The DOWNLOAD DATA button can be found at the very bottom of any nextstrain.org visualisation & brings up a display showing the following options:
You can download newick trees with branch lengths either in terms of (genetic) divergence or time.
To ascertain the units for divergence please check the axis label of main tree visualisation – they are either subs/site/year or mutations.
Time is always measured in years, and if you are using python then TreeTime provides a helper function
datetime_from_numeric to parse these.
Exported trees always contain the entirety of the data, and do not reflect any current filtering or zooming in the app.
Per-strain (per-genome) metadata is available for both all samples in the dataset as well as samples which are currently displayed. This allows you to filter the data and zoom into subclades of interest within the tree, and then grab the metadata for only those samples being visualised. The metadata included in this TSV contains all of the traits (colour options, authorship etc) made available in the visualisation. This data is roughly the same as what is displayed when clicking on an individual tip in the tree.

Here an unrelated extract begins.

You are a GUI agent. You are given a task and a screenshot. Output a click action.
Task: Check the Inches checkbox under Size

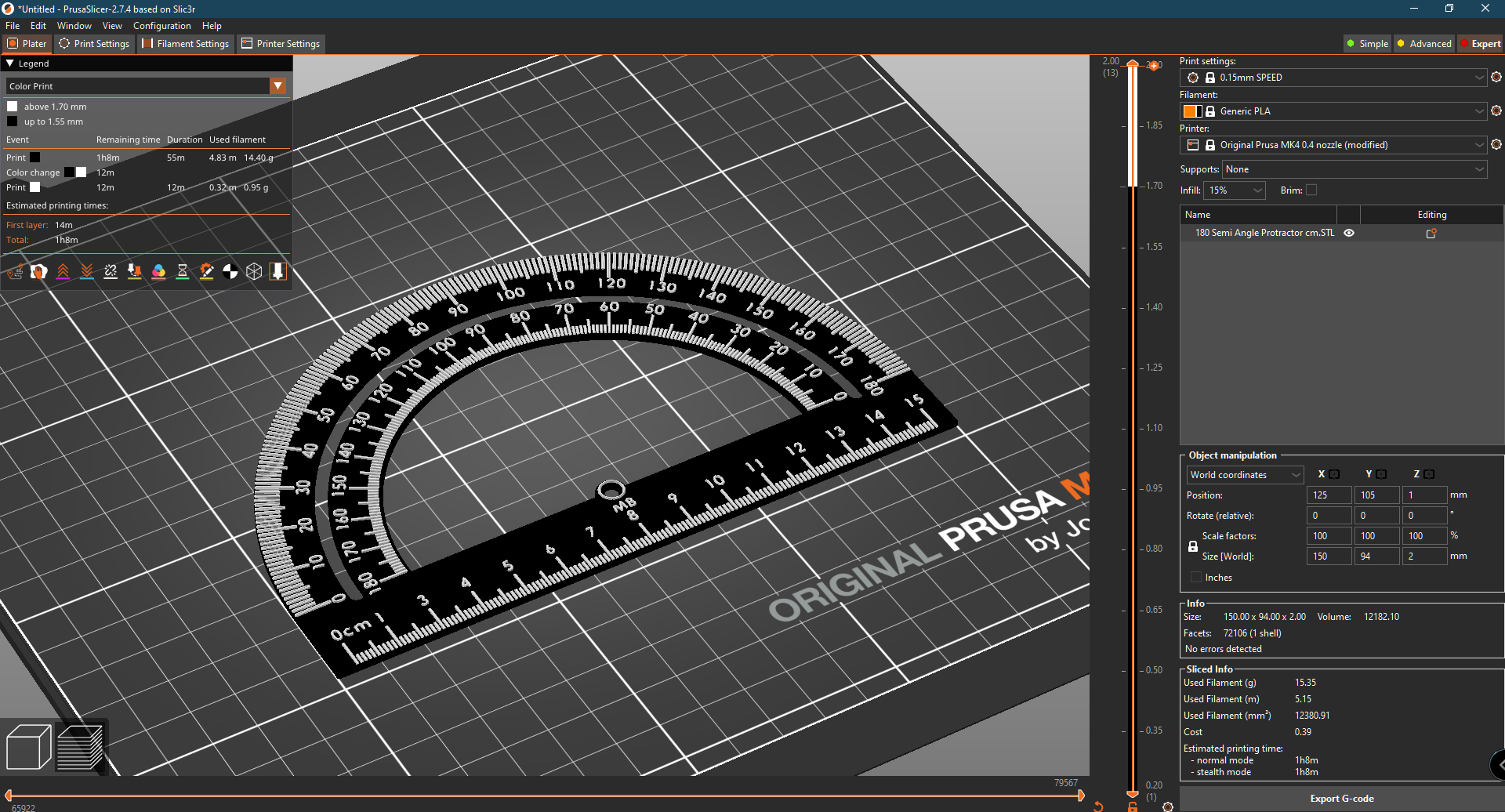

Additionally, you can download an “authors” metadata table where each row corresponds to an author of samples in the dataset, and includes a list of the different samples associated with them. You may also see this information by clicking on a tip within the tree, and datasets often provide authors as one of the possible dataset colourings. Note that this table always represents all the data in the dataset and does not reflect any current filtering or zooming in the app.
Diversity (entropy) data¶
A TSV is available for the data behind the entropy (diversity) panel. The produced data will exactly mirror what you are seeing in the diversity panel when you click “download data”. For instance, if you have selected “events” and “nt”, and used the tree to zoom into a subtree of the data, then you’ll download a list of nucleotide positions and the count of observed base changes across the visible subtree at each of those positions. The slight exception to this is that data representing the entire length of the genome (or viral segment, as displayed in the diversity panel) will be downloaded, that is, the zooming within the entropy panel will be ignored.
Note that no data will be produced for positions where no genomic variablity is observed in the dataset, or for any sites which may have been masked during the analysis and are therefore not in the data which the visualisation uses.
Entropy is normalised Shannon entropy, measuring the “uncertainty” inherent in the possible nucleotides or codons at a given position.
Events represent a count of changes in the nucleotide or codon at that position across the (displayed) (sub-)tree. They rely on the ancestral state reconstruction to infer where these changes occured within the tree.
This produces a vector image for downstream editing and display. Screenshots are licensed with a CC-BY license – please credit the authors behind the genomic data as well as Nextstrain!
We are aware that the produced screenshot sometimes contain formatting errors – please check the produced file against what you see on nextstrain.org!